## The problem
Reproduce the entries that follow, exactly and in full.

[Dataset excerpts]
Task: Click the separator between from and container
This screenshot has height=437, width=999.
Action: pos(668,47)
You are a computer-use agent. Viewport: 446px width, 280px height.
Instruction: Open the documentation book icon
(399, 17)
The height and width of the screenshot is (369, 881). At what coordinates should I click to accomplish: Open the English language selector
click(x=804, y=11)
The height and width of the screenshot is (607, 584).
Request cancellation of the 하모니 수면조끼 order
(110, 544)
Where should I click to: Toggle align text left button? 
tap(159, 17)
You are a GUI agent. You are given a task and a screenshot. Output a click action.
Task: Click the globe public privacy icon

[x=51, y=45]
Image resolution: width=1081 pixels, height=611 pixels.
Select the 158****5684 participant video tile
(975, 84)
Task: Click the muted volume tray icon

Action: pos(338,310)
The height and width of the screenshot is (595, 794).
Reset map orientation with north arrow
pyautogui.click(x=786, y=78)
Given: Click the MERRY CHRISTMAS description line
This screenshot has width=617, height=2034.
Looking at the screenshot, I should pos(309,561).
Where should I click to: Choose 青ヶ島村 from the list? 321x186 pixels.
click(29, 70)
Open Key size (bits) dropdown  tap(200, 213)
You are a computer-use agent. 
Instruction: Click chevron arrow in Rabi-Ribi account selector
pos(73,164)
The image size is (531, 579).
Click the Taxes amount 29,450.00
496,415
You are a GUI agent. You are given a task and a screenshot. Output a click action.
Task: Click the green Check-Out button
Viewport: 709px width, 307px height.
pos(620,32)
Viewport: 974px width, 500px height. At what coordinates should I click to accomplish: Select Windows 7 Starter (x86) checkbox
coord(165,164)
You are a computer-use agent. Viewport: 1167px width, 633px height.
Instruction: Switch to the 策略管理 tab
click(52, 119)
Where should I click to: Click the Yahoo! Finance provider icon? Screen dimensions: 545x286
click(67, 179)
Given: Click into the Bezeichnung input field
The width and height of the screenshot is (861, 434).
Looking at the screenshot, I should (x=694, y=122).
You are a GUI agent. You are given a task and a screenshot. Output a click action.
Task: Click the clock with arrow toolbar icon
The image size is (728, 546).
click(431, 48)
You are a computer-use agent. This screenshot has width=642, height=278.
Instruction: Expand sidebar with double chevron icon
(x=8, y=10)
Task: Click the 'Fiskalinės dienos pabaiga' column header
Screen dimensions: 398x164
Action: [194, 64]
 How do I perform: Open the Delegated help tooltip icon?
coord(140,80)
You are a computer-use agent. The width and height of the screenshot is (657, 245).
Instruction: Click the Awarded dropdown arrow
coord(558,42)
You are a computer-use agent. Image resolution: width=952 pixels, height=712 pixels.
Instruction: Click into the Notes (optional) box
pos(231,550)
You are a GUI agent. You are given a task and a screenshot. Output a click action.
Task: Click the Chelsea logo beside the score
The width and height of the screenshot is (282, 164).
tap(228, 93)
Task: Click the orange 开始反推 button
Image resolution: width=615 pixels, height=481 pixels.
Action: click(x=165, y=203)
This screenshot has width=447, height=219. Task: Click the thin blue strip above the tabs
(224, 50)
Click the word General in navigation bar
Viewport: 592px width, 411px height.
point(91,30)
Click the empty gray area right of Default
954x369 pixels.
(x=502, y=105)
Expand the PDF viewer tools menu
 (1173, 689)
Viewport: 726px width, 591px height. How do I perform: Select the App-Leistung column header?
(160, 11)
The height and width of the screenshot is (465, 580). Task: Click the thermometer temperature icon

## Exercise answer
Task: Click the separator between from and container
This screenshot has height=437, width=999.
Action: pos(668,47)
You are a computer-use agent. Viewport: 446px width, 280px height.
Instruction: Open the documentation book icon
(399, 17)
The height and width of the screenshot is (369, 881). At what coordinates should I click to accomplish: Open the English language selector
click(x=804, y=11)
The height and width of the screenshot is (607, 584).
Request cancellation of the 하모니 수면조끼 order
(110, 544)
Where should I click to: Toggle align text left button? 
tap(159, 17)
You are a GUI agent. You are given a task and a screenshot. Output a click action.
Task: Click the globe public privacy icon

[x=51, y=45]
Image resolution: width=1081 pixels, height=611 pixels.
Select the 158****5684 participant video tile
(975, 84)
Task: Click the muted volume tray icon

Action: pos(338,310)
The height and width of the screenshot is (595, 794).
Reset map orientation with north arrow
pyautogui.click(x=786, y=78)
Given: Click the MERRY CHRISTMAS description line
This screenshot has width=617, height=2034.
Looking at the screenshot, I should pos(309,561).
Where should I click to: Choose 青ヶ島村 from the list? 321x186 pixels.
click(29, 70)
Open Key size (bits) dropdown  tap(200, 213)
You are a computer-use agent. 
Instruction: Click chevron arrow in Rabi-Ribi account selector
pos(73,164)
The image size is (531, 579).
Click the Taxes amount 29,450.00
496,415
You are a GUI agent. You are given a task and a screenshot. Output a click action.
Task: Click the green Check-Out button
Viewport: 709px width, 307px height.
pos(620,32)
Viewport: 974px width, 500px height. At what coordinates should I click to accomplish: Select Windows 7 Starter (x86) checkbox
coord(165,164)
You are a computer-use agent. Viewport: 1167px width, 633px height.
Instruction: Switch to the 策略管理 tab
click(52, 119)
Where should I click to: Click the Yahoo! Finance provider icon? Screen dimensions: 545x286
click(67, 179)
Given: Click into the Bezeichnung input field
The width and height of the screenshot is (861, 434).
Looking at the screenshot, I should (x=694, y=122).
You are a GUI agent. You are given a task and a screenshot. Output a click action.
Task: Click the clock with arrow toolbar icon
The image size is (728, 546).
click(431, 48)
You are a computer-use agent. This screenshot has width=642, height=278.
Instruction: Expand sidebar with double chevron icon
(x=8, y=10)
Task: Click the 'Fiskalinės dienos pabaiga' column header
Screen dimensions: 398x164
Action: [194, 64]
 How do I perform: Open the Delegated help tooltip icon?
coord(140,80)
You are a computer-use agent. The width and height of the screenshot is (657, 245).
Instruction: Click the Awarded dropdown arrow
coord(558,42)
You are a computer-use agent. Image resolution: width=952 pixels, height=712 pixels.
Instruction: Click into the Notes (optional) box
pos(231,550)
You are a GUI agent. You are given a task and a screenshot. Output a click action.
Task: Click the Chelsea logo beside the score
The width and height of the screenshot is (282, 164).
tap(228, 93)
Task: Click the orange 开始反推 button
Image resolution: width=615 pixels, height=481 pixels.
Action: click(x=165, y=203)
This screenshot has width=447, height=219. Task: Click the thin blue strip above the tabs
(224, 50)
Click the word General in navigation bar
Viewport: 592px width, 411px height.
point(91,30)
Click the empty gray area right of Default
954x369 pixels.
(x=502, y=105)
Expand the PDF viewer tools menu
 (1173, 689)
Viewport: 726px width, 591px height. How do I perform: Select the App-Leistung column header?
(160, 11)
The height and width of the screenshot is (465, 580). Task: Click the thermometer temperature icon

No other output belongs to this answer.